REQUIRED ACTION » Each entry is to be printed again word for word.

(Records drawn from a dataset)
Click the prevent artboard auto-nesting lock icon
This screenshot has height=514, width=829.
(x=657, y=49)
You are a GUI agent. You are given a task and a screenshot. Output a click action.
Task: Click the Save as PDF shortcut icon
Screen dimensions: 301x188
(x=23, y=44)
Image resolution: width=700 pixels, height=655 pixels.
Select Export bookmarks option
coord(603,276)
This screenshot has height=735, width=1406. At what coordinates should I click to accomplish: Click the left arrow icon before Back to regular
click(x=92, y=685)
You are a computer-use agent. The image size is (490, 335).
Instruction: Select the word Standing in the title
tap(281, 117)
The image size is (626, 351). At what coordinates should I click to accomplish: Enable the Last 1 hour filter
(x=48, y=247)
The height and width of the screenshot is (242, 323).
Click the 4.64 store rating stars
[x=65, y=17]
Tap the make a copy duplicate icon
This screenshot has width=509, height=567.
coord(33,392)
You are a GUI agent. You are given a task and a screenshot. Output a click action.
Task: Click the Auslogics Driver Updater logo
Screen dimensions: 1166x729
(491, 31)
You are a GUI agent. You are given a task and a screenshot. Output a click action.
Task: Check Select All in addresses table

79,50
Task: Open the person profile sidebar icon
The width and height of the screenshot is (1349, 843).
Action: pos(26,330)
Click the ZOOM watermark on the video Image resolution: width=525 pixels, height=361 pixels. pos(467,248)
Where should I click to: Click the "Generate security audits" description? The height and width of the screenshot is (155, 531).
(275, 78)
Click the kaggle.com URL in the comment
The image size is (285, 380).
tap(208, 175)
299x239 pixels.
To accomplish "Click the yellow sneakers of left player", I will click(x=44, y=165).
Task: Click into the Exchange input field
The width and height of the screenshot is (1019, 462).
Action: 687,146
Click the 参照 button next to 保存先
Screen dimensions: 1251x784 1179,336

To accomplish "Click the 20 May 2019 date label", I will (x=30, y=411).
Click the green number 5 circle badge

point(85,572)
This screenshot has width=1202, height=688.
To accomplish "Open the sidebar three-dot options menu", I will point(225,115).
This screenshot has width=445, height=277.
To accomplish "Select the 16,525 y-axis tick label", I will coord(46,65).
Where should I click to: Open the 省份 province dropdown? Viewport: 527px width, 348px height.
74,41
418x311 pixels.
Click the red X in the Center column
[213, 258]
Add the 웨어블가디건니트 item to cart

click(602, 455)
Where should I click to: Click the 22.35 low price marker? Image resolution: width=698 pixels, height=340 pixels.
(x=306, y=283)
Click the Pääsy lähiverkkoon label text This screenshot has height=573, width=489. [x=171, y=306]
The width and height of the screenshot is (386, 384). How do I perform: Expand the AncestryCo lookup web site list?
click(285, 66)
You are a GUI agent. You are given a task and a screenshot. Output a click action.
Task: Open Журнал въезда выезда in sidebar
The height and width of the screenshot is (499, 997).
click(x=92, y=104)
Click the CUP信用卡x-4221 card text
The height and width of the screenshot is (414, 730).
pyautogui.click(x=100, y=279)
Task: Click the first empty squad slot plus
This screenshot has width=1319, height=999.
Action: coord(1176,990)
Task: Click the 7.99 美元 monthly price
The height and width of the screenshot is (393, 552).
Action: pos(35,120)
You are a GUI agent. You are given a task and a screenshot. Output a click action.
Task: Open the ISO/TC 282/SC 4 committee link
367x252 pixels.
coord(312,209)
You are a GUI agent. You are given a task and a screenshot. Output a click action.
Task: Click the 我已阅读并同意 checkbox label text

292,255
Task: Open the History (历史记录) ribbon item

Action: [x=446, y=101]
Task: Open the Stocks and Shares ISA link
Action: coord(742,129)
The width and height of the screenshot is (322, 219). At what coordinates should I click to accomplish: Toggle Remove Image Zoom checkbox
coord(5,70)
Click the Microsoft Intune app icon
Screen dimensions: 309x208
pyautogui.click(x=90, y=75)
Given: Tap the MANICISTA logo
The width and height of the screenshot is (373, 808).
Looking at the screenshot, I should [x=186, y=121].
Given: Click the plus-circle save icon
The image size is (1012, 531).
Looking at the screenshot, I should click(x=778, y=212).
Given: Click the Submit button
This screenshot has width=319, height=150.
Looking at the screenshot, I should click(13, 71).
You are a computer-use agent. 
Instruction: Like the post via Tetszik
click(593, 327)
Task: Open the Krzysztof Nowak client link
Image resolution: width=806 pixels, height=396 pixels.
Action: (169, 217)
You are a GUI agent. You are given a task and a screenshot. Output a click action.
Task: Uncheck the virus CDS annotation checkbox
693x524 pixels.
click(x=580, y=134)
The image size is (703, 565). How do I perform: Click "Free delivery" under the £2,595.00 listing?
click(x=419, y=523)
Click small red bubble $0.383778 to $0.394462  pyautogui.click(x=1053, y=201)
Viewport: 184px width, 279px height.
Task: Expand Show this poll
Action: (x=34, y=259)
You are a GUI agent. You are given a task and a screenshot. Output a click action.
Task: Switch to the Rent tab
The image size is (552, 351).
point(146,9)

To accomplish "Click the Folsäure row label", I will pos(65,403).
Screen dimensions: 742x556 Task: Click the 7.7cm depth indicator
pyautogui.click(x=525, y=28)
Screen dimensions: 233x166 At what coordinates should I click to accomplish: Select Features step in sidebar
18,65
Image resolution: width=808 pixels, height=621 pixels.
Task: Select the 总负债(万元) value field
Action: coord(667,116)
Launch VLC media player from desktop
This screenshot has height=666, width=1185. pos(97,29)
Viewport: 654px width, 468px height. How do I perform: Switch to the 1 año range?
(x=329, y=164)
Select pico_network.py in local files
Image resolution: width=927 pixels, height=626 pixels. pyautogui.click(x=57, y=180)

PROBLEM SOLUTION »
Click the prevent artboard auto-nesting lock icon
This screenshot has height=514, width=829.
(x=657, y=49)
You are a GUI agent. You are given a task and a screenshot. Output a click action.
Task: Click the Save as PDF shortcut icon
Screen dimensions: 301x188
(x=23, y=44)
Image resolution: width=700 pixels, height=655 pixels.
Select Export bookmarks option
coord(603,276)
This screenshot has height=735, width=1406. At what coordinates should I click to accomplish: Click the left arrow icon before Back to regular
click(x=92, y=685)
You are a computer-use agent. The image size is (490, 335).
Instruction: Select the word Standing in the title
tap(281, 117)
The image size is (626, 351). At what coordinates should I click to accomplish: Enable the Last 1 hour filter
(x=48, y=247)
The height and width of the screenshot is (242, 323).
Click the 4.64 store rating stars
[x=65, y=17]
Tap the make a copy duplicate icon
This screenshot has width=509, height=567.
coord(33,392)
You are a GUI agent. You are given a task and a screenshot. Output a click action.
Task: Click the Auslogics Driver Updater logo
Screen dimensions: 1166x729
(491, 31)
You are a GUI agent. You are given a task and a screenshot. Output a click action.
Task: Check Select All in addresses table

79,50
Task: Open the person profile sidebar icon
The width and height of the screenshot is (1349, 843).
Action: pos(26,330)
Click the ZOOM watermark on the video Image resolution: width=525 pixels, height=361 pixels. pos(467,248)
Where should I click to: Click the "Generate security audits" description? The height and width of the screenshot is (155, 531).
(275, 78)
Click the kaggle.com URL in the comment
The image size is (285, 380).
tap(208, 175)
299x239 pixels.
To accomplish "Click the yellow sneakers of left player", I will click(x=44, y=165).
Task: Click into the Exchange input field
The width and height of the screenshot is (1019, 462).
Action: 687,146
Click the 参照 button next to 保存先
Screen dimensions: 1251x784 1179,336

To accomplish "Click the 20 May 2019 date label", I will (x=30, y=411).
Click the green number 5 circle badge

point(85,572)
This screenshot has width=1202, height=688.
To accomplish "Open the sidebar three-dot options menu", I will point(225,115).
This screenshot has width=445, height=277.
To accomplish "Select the 16,525 y-axis tick label", I will coord(46,65).
Where should I click to: Open the 省份 province dropdown? Viewport: 527px width, 348px height.
74,41
418x311 pixels.
Click the red X in the Center column
[213, 258]
Add the 웨어블가디건니트 item to cart

click(602, 455)
Where should I click to: Click the 22.35 low price marker? Image resolution: width=698 pixels, height=340 pixels.
(x=306, y=283)
Click the Pääsy lähiverkkoon label text This screenshot has height=573, width=489. [x=171, y=306]
The width and height of the screenshot is (386, 384). How do I perform: Expand the AncestryCo lookup web site list?
click(285, 66)
You are a GUI agent. You are given a task and a screenshot. Output a click action.
Task: Open Журнал въезда выезда in sidebar
The height and width of the screenshot is (499, 997).
click(x=92, y=104)
Click the CUP信用卡x-4221 card text
The height and width of the screenshot is (414, 730).
pyautogui.click(x=100, y=279)
Task: Click the first empty squad slot plus
This screenshot has width=1319, height=999.
Action: coord(1176,990)
Task: Click the 7.99 美元 monthly price
The height and width of the screenshot is (393, 552).
Action: pos(35,120)
You are a GUI agent. You are given a task and a screenshot. Output a click action.
Task: Open the ISO/TC 282/SC 4 committee link
367x252 pixels.
coord(312,209)
You are a GUI agent. You are given a task and a screenshot. Output a click action.
Task: Click the 我已阅读并同意 checkbox label text

292,255
Task: Open the History (历史记录) ribbon item

Action: [x=446, y=101]
Task: Open the Stocks and Shares ISA link
Action: coord(742,129)
The width and height of the screenshot is (322, 219). At what coordinates should I click to accomplish: Toggle Remove Image Zoom checkbox
coord(5,70)
Click the Microsoft Intune app icon
Screen dimensions: 309x208
pyautogui.click(x=90, y=75)
Given: Tap the MANICISTA logo
The width and height of the screenshot is (373, 808).
Looking at the screenshot, I should [x=186, y=121].
Given: Click the plus-circle save icon
The image size is (1012, 531).
Looking at the screenshot, I should click(x=778, y=212).
Given: Click the Submit button
This screenshot has width=319, height=150.
Looking at the screenshot, I should click(13, 71).
You are a computer-use agent. 
Instruction: Like the post via Tetszik
click(593, 327)
Task: Open the Krzysztof Nowak client link
Image resolution: width=806 pixels, height=396 pixels.
Action: (169, 217)
You are a GUI agent. You are given a task and a screenshot. Output a click action.
Task: Uncheck the virus CDS annotation checkbox
693x524 pixels.
click(x=580, y=134)
The image size is (703, 565). How do I perform: Click "Free delivery" under the £2,595.00 listing?
click(x=419, y=523)
Click small red bubble $0.383778 to $0.394462  pyautogui.click(x=1053, y=201)
Viewport: 184px width, 279px height.
Task: Expand Show this poll
Action: (x=34, y=259)
You are a GUI agent. You are given a task and a screenshot. Output a click action.
Task: Switch to the Rent tab
The image size is (552, 351).
point(146,9)

To accomplish "Click the Folsäure row label", I will pos(65,403).
Screen dimensions: 742x556 Task: Click the 7.7cm depth indicator
pyautogui.click(x=525, y=28)
Screen dimensions: 233x166 At what coordinates should I click to accomplish: Select Features step in sidebar
18,65
Image resolution: width=808 pixels, height=621 pixels.
Task: Select the 总负债(万元) value field
Action: coord(667,116)
Launch VLC media player from desktop
This screenshot has height=666, width=1185. pos(97,29)
Viewport: 654px width, 468px height. How do I perform: Switch to the 1 año range?
(x=329, y=164)
Select pico_network.py in local files
Image resolution: width=927 pixels, height=626 pixels. pyautogui.click(x=57, y=180)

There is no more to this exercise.